Sunday, August 19, 2012

CETA - Part Four - Trust No One

Ultimately, the critical thinker has an obligation to educate him/herself. To simply accept government 'assurances' that all is well is to surrender the responsibilities inherent in being a citizen in a democracy.

HARPER SAYS: CETA and free trade deals do not allow foreign investors and foreign companies to challenge Canadian laws and regulations.

WE SAY: NAFTA’s chapter 11 protections for foreign investors have allowed corporations to challenge dozens of Canadian laws and regulations simply because they interfere with profits. Canada is the sixth most sued country under the investor-state dispute settlement regime, which exists in around 3,000 bilateral investment treaties globally.
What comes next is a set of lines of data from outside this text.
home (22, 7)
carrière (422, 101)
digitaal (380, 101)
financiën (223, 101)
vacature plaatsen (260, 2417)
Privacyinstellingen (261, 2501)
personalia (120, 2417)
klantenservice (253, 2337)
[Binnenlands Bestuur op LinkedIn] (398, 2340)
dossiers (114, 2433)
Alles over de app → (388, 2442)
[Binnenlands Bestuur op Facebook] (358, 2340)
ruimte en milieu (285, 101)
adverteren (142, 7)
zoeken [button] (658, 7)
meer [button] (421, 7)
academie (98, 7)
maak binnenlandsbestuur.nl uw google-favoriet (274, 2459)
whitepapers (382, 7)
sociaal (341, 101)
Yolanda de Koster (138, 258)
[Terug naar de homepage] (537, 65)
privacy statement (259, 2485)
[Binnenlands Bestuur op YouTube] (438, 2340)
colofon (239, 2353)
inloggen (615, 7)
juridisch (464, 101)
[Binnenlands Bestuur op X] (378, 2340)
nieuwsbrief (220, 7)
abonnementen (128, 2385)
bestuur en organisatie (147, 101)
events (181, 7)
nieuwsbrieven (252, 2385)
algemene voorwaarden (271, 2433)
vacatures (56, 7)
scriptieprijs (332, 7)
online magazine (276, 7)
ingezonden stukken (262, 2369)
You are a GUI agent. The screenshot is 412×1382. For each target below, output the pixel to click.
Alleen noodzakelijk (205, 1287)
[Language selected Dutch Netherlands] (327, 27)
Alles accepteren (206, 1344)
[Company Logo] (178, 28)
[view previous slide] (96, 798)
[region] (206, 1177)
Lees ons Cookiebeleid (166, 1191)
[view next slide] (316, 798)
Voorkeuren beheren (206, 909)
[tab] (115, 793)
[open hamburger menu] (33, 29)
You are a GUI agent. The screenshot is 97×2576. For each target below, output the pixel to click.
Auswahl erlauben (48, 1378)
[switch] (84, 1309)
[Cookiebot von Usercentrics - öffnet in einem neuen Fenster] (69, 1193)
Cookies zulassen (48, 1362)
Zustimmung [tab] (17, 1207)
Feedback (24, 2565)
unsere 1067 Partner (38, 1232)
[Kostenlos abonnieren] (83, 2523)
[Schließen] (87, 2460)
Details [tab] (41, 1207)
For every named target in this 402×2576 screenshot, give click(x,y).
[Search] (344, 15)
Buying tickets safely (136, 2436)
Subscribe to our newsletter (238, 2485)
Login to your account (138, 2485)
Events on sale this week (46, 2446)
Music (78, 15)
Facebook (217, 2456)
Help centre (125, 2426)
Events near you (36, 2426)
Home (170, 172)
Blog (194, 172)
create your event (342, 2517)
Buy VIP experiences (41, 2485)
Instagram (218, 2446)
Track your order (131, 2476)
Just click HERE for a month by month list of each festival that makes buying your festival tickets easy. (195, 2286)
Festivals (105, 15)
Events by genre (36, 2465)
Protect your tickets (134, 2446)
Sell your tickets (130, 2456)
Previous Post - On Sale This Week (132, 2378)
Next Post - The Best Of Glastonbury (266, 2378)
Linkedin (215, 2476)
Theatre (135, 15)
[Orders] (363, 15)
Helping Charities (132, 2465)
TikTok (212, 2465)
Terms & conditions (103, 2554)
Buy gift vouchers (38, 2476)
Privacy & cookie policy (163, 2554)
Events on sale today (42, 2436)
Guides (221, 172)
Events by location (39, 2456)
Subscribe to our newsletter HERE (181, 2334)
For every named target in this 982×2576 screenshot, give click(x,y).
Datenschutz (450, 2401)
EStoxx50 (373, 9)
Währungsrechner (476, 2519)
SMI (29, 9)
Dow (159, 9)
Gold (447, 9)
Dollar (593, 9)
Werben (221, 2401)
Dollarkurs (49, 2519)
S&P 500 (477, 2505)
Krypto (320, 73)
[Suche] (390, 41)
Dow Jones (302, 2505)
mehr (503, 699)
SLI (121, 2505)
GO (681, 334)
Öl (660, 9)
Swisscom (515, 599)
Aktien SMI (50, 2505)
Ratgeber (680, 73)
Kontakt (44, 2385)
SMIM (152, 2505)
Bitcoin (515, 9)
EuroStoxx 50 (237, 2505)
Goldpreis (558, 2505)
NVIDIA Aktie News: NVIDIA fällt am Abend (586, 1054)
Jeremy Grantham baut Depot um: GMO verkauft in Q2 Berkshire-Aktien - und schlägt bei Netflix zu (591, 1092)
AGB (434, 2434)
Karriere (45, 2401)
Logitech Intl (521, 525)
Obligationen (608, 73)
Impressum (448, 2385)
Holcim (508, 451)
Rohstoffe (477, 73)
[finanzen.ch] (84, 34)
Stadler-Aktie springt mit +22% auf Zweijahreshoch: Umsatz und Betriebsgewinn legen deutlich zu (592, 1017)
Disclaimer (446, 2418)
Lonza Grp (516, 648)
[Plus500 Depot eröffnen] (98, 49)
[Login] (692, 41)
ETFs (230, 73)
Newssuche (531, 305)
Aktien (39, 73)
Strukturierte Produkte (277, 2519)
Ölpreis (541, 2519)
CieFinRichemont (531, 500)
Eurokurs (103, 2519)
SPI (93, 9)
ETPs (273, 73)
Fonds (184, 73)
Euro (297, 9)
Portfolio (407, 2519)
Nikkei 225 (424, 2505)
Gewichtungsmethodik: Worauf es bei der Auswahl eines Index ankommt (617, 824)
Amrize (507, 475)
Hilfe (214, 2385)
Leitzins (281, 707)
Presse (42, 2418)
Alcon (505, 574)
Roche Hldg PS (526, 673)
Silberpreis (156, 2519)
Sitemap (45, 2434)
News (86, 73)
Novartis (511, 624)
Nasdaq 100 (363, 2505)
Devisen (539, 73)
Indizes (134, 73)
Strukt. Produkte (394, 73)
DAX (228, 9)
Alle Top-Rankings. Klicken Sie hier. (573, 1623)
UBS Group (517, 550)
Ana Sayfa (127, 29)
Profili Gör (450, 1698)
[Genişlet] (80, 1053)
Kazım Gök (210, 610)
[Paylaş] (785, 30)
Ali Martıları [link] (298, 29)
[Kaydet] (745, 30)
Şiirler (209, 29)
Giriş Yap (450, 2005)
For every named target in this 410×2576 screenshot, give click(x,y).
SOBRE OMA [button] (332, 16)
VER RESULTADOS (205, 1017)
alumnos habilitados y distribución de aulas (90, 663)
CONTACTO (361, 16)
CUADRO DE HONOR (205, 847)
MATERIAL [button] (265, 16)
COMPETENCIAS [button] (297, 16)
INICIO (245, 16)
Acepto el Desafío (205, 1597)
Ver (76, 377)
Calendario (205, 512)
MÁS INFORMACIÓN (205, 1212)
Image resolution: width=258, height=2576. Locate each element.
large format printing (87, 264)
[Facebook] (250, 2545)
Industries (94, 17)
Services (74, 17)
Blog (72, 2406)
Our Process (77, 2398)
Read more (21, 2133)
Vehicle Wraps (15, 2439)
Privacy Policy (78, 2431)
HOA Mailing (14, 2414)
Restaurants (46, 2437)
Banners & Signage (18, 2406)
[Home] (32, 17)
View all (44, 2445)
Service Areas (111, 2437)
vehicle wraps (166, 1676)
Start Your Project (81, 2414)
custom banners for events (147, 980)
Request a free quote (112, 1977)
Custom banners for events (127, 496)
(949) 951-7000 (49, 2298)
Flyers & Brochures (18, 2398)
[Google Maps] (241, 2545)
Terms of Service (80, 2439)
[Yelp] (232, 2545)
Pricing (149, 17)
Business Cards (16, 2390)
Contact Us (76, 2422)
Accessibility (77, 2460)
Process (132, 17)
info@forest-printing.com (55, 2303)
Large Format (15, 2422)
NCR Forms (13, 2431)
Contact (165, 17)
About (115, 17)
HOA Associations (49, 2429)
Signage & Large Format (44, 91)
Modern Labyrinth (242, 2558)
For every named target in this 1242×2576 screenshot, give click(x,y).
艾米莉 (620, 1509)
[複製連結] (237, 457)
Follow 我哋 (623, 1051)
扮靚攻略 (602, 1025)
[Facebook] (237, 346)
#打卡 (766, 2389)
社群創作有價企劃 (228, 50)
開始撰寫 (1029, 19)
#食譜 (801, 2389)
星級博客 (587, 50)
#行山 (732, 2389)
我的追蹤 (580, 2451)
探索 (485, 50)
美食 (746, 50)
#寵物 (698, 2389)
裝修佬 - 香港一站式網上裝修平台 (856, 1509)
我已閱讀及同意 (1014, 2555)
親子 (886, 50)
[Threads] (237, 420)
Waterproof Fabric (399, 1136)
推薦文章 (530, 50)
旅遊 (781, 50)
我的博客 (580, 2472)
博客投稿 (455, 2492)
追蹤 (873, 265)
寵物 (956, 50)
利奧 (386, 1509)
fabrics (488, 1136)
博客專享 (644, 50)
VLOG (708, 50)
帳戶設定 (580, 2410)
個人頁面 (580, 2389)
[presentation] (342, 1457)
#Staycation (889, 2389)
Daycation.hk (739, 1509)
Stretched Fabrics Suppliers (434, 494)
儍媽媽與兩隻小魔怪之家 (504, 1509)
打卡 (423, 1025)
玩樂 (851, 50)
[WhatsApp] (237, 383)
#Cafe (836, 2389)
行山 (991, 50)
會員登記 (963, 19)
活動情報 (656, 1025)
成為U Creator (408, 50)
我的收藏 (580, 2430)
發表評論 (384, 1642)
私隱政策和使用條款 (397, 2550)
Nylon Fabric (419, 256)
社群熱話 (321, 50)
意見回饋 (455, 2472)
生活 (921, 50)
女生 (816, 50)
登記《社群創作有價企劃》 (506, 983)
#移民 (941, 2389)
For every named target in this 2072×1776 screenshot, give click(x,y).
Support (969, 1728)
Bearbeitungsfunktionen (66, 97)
Those corporate lawsuits have attacked environmental assessments, the failure to get approval for unpopular or environmentally dangerous quarries and dumpsites, measures to reduce the use of pesticides, research and development payments from offshore oil and gas production, the way hunting and fishing licences are distributed, and local content quotas in Ontario’s Green Energy Act. Canada has had to pay out or is on the hook for over $200 million in settlements or losses to investors under these extreme investor rights which countries such as Australia are now avoiding in their trade deals.

HARPER SAYS: CETA has been the most open and transparent trade negotiation in Canadian history.

WE SAY: So why did it take the government three years to try to explain the agreement to the public? The fact that the provinces are negotiating a trade deal for the first time says nothing about transparency since the provinces are being even more tight-lipped than the Harper government. There have been and will not be any opportunities to see or modify CETA before it is signed, perhaps as early as this winter. Once it is signed, the Harper government will block attempts to modify it in parliament. This is the antithesis of transparency. If CETA and agreements like it are supposed to be 21st century or “next-generation” free trade deals, they should be negotiated in 21st century ways — openly, transparently, and with broad public input.